[Collected data]

○ ○ ○ ○

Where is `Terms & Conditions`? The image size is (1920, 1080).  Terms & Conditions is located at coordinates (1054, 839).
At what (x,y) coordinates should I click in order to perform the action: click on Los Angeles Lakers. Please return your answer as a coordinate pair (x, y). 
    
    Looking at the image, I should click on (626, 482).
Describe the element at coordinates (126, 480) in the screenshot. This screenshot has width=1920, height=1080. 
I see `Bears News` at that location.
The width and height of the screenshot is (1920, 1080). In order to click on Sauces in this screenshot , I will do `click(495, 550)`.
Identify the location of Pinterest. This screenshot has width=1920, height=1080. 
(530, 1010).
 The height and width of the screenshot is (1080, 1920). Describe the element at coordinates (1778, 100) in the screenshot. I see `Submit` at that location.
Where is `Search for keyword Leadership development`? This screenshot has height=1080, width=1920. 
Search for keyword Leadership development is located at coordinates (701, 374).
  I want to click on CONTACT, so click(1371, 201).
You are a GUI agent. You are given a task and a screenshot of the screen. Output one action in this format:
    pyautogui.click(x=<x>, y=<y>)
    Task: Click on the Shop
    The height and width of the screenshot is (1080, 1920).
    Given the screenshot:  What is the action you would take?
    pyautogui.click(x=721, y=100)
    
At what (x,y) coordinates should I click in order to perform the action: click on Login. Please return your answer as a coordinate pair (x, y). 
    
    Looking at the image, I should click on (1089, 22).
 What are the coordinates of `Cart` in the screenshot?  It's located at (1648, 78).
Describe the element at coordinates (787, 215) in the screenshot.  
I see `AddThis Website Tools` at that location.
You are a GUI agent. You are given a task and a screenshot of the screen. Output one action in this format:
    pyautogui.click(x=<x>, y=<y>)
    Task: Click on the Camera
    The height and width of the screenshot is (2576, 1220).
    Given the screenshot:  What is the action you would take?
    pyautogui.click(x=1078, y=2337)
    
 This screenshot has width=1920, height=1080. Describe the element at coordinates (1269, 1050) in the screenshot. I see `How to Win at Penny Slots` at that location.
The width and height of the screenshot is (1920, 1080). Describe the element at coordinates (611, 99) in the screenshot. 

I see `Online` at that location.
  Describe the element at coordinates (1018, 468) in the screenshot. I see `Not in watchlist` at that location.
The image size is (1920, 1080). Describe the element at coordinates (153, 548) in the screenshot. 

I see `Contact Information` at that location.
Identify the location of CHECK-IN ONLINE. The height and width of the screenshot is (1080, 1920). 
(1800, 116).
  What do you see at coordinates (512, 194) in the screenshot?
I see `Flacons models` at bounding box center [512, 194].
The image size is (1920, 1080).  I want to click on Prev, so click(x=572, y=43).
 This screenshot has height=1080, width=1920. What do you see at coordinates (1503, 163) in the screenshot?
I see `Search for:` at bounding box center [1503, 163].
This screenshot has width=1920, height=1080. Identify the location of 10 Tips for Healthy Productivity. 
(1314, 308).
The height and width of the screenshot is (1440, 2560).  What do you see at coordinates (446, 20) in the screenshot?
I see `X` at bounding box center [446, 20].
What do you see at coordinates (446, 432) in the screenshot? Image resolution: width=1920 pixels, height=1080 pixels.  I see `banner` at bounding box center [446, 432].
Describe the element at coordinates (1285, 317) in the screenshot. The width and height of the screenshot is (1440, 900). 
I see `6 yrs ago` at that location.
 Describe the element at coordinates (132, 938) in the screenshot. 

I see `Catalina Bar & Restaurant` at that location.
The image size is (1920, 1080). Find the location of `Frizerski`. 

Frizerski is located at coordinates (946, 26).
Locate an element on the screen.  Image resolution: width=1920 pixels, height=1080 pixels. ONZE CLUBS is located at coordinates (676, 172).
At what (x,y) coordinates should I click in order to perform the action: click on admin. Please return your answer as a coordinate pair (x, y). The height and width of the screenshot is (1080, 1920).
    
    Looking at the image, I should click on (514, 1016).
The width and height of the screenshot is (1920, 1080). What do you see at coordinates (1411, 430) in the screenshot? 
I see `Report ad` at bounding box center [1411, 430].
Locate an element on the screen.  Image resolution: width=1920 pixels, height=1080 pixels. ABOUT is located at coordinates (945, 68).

○ ○ ○ ○

SET PROBLEM
Reproduce all of the data above, substituting "point" for every "coordinate pair" and leaving everything else unchanged.

FULL RESPONSE
Where is `Terms & Conditions`? The image size is (1920, 1080).  Terms & Conditions is located at coordinates (1054, 839).
At what (x,y) coordinates should I click in order to perform the action: click on Los Angeles Lakers. Please return your answer as a point (x, y). 
    
    Looking at the image, I should click on (626, 482).
Describe the element at coordinates (126, 480) in the screenshot. This screenshot has width=1920, height=1080. 
I see `Bears News` at that location.
The width and height of the screenshot is (1920, 1080). In order to click on Sauces in this screenshot , I will do `click(495, 550)`.
Identify the location of Pinterest. This screenshot has width=1920, height=1080. 
(530, 1010).
 The height and width of the screenshot is (1080, 1920). Describe the element at coordinates (1778, 100) in the screenshot. I see `Submit` at that location.
Where is `Search for keyword Leadership development`? This screenshot has height=1080, width=1920. 
Search for keyword Leadership development is located at coordinates (701, 374).
  I want to click on CONTACT, so click(1371, 201).
You are a GUI agent. You are given a task and a screenshot of the screen. Output one action in this format:
    pyautogui.click(x=<x>, y=<y>)
    Task: Click on the Shop
    The height and width of the screenshot is (1080, 1920).
    Given the screenshot:  What is the action you would take?
    pyautogui.click(x=721, y=100)
    
At what (x,y) coordinates should I click in order to perform the action: click on Login. Please return your answer as a point (x, y). 
    
    Looking at the image, I should click on (1089, 22).
 What are the coordinates of `Cart` in the screenshot?  It's located at (1648, 78).
Describe the element at coordinates (787, 215) in the screenshot.  
I see `AddThis Website Tools` at that location.
You are a GUI agent. You are given a task and a screenshot of the screen. Output one action in this format:
    pyautogui.click(x=<x>, y=<y>)
    Task: Click on the Camera
    The height and width of the screenshot is (2576, 1220).
    Given the screenshot:  What is the action you would take?
    pyautogui.click(x=1078, y=2337)
    
 This screenshot has width=1920, height=1080. Describe the element at coordinates (1269, 1050) in the screenshot. I see `How to Win at Penny Slots` at that location.
The width and height of the screenshot is (1920, 1080). Describe the element at coordinates (611, 99) in the screenshot. 

I see `Online` at that location.
  Describe the element at coordinates (1018, 468) in the screenshot. I see `Not in watchlist` at that location.
The image size is (1920, 1080). Describe the element at coordinates (153, 548) in the screenshot. 

I see `Contact Information` at that location.
Identify the location of CHECK-IN ONLINE. The height and width of the screenshot is (1080, 1920). 
(1800, 116).
  What do you see at coordinates (512, 194) in the screenshot?
I see `Flacons models` at bounding box center [512, 194].
The image size is (1920, 1080).  I want to click on Prev, so click(x=572, y=43).
 This screenshot has height=1080, width=1920. What do you see at coordinates (1503, 163) in the screenshot?
I see `Search for:` at bounding box center [1503, 163].
This screenshot has width=1920, height=1080. Identify the location of 10 Tips for Healthy Productivity. 
(1314, 308).
The height and width of the screenshot is (1440, 2560).  What do you see at coordinates (446, 20) in the screenshot?
I see `X` at bounding box center [446, 20].
What do you see at coordinates (446, 432) in the screenshot? Image resolution: width=1920 pixels, height=1080 pixels.  I see `banner` at bounding box center [446, 432].
Describe the element at coordinates (1285, 317) in the screenshot. The width and height of the screenshot is (1440, 900). 
I see `6 yrs ago` at that location.
 Describe the element at coordinates (132, 938) in the screenshot. 

I see `Catalina Bar & Restaurant` at that location.
The image size is (1920, 1080). Find the location of `Frizerski`. 

Frizerski is located at coordinates (946, 26).
Locate an element on the screen.  Image resolution: width=1920 pixels, height=1080 pixels. ONZE CLUBS is located at coordinates (676, 172).
At what (x,y) coordinates should I click in order to perform the action: click on admin. Please return your answer as a point (x, y). The height and width of the screenshot is (1080, 1920).
    
    Looking at the image, I should click on (514, 1016).
The width and height of the screenshot is (1920, 1080). What do you see at coordinates (1411, 430) in the screenshot? 
I see `Report ad` at bounding box center [1411, 430].
Locate an element on the screen.  Image resolution: width=1920 pixels, height=1080 pixels. ABOUT is located at coordinates (945, 68).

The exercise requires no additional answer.